Put the data lines from the line with "Task: Click the" through the line with "click(400, 512)" into a JSON list of strings, one string per line, skipping blank lines. Leave the pictures out of the answer.

• **Stored data entries**
>> BEGIN
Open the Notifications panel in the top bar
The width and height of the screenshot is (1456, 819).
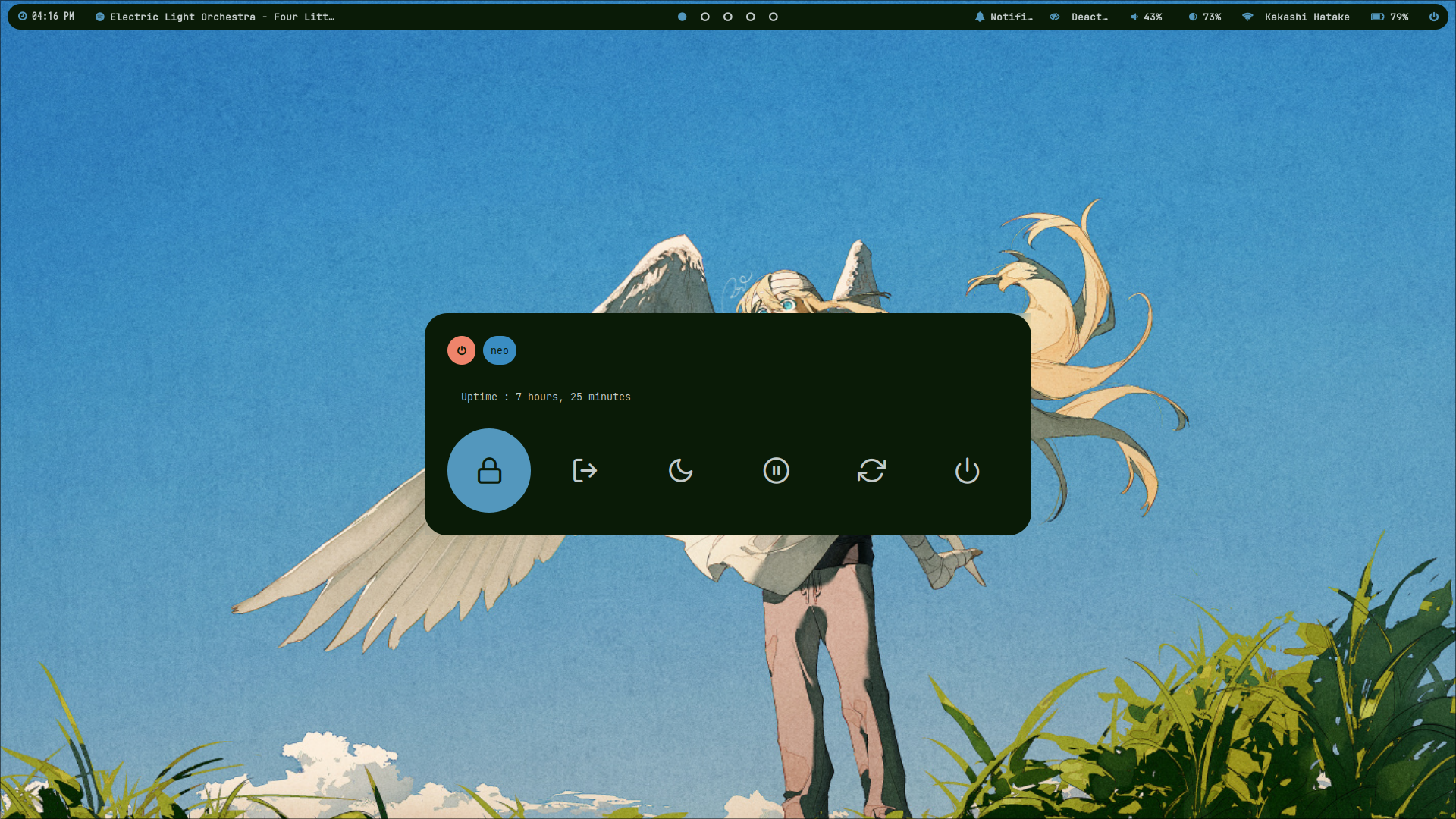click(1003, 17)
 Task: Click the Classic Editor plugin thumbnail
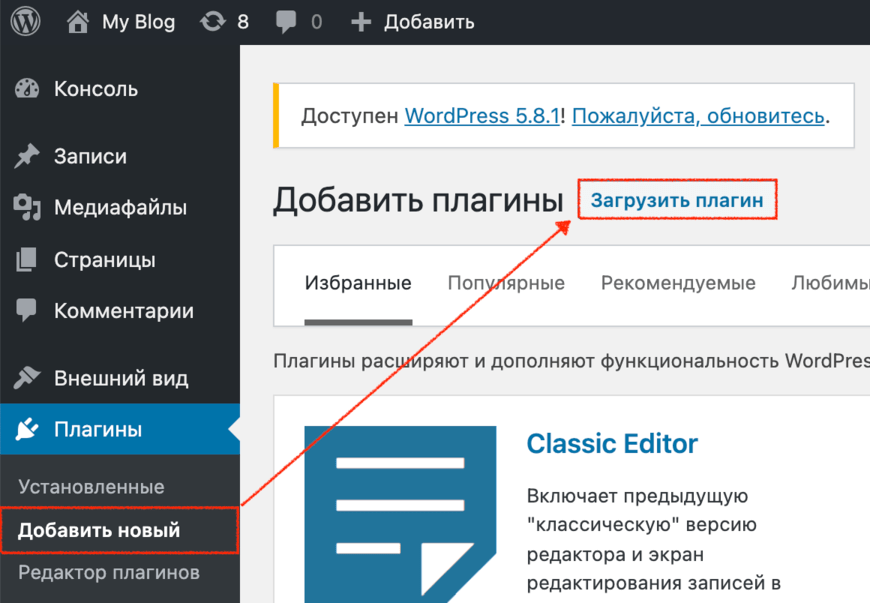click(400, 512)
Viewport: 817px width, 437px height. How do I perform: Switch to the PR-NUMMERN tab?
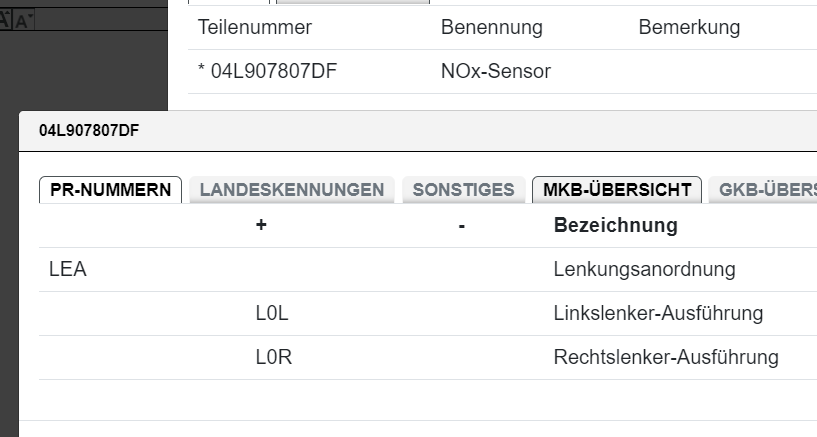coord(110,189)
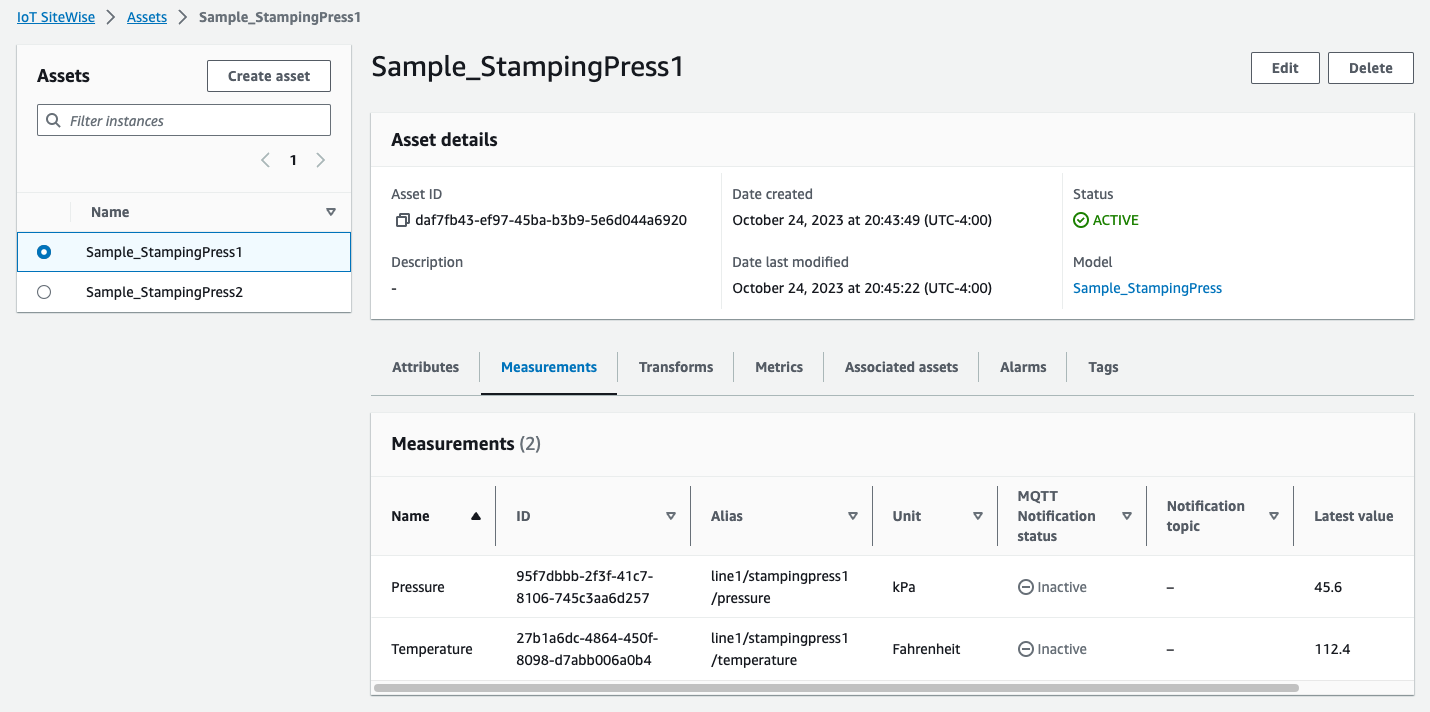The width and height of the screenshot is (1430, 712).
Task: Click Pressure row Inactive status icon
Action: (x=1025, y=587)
>> END
>> BEGIN
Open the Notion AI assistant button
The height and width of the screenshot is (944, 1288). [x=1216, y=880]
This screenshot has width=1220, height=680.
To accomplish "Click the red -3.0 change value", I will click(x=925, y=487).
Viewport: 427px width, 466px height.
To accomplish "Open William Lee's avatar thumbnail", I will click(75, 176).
>> END
• **Result of the exercise**
[
  " Task: Click the Classic Editor plugin thumbnail",
  "click(400, 512)"
]